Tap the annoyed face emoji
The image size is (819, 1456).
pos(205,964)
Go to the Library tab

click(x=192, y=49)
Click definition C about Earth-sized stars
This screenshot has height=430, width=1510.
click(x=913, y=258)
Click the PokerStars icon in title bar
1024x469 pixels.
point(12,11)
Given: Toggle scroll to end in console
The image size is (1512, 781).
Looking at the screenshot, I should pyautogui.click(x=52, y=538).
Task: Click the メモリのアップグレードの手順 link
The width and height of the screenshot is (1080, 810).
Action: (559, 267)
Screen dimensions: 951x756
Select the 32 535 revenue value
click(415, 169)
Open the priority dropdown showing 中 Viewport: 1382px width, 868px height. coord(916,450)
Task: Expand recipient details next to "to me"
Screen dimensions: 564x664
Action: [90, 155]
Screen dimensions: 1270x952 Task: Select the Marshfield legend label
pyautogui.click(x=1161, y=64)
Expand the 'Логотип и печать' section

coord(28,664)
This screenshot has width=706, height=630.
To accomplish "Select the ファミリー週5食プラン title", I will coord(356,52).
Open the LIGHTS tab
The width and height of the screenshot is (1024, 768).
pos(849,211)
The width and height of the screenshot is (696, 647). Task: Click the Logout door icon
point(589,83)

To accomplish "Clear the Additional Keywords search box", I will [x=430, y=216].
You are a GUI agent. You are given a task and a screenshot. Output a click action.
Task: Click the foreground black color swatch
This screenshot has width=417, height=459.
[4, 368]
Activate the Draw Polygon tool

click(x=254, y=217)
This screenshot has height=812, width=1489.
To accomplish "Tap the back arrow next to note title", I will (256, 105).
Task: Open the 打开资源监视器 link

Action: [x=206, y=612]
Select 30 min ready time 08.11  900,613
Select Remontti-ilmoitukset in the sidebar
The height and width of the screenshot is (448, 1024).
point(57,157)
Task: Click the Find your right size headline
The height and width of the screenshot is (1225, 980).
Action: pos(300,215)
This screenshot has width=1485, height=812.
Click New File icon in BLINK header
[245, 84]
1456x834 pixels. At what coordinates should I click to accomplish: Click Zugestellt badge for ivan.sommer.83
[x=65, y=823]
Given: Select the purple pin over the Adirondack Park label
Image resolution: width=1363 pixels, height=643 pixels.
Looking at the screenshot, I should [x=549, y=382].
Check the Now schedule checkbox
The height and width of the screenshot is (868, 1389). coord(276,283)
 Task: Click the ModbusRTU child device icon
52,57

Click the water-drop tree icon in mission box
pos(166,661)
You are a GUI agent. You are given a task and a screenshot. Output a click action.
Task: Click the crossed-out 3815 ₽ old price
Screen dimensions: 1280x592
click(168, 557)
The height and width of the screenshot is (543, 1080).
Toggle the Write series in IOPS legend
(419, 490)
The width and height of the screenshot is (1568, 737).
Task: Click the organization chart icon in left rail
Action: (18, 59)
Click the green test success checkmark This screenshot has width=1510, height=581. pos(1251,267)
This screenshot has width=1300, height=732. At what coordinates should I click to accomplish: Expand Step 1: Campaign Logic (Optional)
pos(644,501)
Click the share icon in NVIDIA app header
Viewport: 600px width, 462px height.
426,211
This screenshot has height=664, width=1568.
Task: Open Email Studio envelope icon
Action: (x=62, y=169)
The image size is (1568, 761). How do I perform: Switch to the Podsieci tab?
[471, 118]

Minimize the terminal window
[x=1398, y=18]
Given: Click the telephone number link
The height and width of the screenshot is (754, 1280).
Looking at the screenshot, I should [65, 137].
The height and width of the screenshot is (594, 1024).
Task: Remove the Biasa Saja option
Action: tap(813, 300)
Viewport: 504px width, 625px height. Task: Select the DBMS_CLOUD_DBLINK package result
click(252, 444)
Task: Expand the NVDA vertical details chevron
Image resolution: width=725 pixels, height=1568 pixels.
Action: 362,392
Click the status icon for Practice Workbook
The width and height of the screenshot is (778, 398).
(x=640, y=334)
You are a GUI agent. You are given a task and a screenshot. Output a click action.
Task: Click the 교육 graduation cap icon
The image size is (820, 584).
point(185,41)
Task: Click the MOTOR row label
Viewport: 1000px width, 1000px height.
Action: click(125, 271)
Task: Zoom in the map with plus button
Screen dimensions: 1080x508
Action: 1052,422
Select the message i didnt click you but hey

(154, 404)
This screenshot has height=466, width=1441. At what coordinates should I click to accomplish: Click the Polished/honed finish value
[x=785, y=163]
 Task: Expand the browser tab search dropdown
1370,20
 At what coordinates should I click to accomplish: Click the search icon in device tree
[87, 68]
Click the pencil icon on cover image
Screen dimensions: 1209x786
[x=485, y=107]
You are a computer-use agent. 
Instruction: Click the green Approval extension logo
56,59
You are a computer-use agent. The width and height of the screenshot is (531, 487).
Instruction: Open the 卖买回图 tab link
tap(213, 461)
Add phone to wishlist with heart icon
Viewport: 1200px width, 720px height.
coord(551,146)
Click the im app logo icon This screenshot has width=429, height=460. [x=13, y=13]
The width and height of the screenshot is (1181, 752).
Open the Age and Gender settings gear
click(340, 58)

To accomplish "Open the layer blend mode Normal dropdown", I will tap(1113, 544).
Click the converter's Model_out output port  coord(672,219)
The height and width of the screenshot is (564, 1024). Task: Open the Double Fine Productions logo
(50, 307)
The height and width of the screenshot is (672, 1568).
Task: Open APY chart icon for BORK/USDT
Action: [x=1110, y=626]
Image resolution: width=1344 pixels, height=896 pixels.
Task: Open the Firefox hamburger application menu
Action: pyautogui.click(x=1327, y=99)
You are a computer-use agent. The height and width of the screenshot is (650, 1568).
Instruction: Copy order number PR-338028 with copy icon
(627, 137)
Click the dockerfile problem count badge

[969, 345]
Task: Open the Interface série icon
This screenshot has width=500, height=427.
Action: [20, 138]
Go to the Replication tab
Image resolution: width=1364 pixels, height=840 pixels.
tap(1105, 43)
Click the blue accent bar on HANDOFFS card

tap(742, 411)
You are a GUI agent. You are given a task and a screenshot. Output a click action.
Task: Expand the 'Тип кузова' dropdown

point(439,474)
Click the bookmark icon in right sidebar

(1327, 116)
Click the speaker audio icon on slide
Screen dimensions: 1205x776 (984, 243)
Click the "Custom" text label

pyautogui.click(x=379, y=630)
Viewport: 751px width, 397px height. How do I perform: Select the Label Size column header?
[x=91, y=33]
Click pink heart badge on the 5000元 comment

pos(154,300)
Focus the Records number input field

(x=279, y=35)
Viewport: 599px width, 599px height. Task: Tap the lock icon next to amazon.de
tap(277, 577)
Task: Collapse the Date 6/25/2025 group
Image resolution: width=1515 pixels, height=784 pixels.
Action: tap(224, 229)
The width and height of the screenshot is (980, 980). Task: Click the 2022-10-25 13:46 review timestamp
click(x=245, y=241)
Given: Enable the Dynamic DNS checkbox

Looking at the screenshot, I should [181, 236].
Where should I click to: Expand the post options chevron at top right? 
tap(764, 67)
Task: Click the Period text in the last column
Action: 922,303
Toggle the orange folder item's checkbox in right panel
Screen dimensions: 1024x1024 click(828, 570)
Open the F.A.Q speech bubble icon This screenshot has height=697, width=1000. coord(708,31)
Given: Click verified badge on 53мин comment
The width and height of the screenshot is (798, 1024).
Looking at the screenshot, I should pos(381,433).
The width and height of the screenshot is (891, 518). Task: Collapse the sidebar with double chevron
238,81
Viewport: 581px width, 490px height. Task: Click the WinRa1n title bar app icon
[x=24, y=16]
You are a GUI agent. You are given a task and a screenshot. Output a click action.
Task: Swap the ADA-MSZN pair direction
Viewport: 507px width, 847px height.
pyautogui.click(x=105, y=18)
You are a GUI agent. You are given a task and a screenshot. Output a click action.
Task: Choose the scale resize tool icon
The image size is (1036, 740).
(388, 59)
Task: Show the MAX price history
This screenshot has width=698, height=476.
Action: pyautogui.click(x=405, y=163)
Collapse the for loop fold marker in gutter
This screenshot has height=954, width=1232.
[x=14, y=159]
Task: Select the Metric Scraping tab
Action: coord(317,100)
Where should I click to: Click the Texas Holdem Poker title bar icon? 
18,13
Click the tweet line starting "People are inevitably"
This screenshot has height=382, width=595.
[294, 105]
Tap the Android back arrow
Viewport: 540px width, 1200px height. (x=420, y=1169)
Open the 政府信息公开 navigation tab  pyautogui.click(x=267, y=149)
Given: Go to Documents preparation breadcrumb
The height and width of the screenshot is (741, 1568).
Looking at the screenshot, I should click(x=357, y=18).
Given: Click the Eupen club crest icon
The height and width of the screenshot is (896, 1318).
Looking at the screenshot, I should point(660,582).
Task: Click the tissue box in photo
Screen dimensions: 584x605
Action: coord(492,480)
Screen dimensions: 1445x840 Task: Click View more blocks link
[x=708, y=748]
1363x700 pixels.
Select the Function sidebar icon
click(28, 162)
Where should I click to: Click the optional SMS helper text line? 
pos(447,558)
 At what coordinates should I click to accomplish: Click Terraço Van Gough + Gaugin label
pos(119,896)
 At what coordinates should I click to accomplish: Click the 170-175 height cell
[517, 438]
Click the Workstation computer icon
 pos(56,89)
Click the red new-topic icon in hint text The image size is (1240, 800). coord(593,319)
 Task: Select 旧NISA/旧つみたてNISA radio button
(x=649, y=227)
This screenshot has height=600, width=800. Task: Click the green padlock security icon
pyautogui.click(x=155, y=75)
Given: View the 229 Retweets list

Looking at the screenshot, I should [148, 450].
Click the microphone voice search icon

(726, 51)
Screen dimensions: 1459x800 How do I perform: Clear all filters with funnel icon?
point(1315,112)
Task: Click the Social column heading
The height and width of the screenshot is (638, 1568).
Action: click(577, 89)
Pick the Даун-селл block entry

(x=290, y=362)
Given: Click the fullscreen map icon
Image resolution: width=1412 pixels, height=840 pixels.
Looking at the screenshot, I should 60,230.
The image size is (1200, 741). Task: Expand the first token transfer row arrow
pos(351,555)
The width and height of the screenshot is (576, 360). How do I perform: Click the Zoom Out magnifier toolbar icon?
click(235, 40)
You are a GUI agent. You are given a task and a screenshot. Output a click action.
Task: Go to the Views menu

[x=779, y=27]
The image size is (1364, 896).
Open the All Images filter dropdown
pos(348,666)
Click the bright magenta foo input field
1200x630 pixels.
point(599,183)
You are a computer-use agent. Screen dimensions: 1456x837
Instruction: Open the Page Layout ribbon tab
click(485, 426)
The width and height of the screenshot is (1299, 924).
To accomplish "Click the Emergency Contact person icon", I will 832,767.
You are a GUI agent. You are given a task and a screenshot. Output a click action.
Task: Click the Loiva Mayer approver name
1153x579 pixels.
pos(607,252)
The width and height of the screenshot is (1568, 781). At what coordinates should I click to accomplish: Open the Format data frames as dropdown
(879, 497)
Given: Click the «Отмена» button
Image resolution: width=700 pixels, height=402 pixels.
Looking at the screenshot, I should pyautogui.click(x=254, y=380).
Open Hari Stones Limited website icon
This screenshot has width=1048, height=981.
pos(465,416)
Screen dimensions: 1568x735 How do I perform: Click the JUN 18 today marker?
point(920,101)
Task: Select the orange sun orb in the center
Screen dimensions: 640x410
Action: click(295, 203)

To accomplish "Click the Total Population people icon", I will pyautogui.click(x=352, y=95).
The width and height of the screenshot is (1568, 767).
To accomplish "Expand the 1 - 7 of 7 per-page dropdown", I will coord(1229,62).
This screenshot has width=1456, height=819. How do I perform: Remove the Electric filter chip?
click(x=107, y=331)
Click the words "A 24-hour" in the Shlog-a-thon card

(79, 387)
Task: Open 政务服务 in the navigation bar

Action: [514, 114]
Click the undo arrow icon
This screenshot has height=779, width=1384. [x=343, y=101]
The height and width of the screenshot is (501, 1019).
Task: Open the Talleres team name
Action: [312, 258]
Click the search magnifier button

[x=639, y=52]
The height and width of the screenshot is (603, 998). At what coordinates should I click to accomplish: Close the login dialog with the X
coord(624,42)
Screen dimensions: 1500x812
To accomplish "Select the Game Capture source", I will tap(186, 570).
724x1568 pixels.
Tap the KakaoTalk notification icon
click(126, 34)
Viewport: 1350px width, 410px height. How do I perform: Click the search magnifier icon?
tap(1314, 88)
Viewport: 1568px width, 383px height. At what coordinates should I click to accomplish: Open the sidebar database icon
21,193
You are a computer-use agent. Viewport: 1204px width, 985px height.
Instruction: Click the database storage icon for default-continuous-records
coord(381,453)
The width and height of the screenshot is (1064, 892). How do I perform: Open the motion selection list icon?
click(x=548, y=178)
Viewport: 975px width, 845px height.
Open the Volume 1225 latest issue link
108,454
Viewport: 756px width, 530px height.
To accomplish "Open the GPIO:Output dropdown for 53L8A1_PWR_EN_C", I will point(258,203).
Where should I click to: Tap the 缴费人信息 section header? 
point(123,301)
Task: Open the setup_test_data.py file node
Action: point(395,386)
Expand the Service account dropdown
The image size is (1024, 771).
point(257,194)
+ + + +
→ **Exercise goal**:
Count the lines in the data above that contain the word "heart". Give only the number.

→ **Result of the task**:
2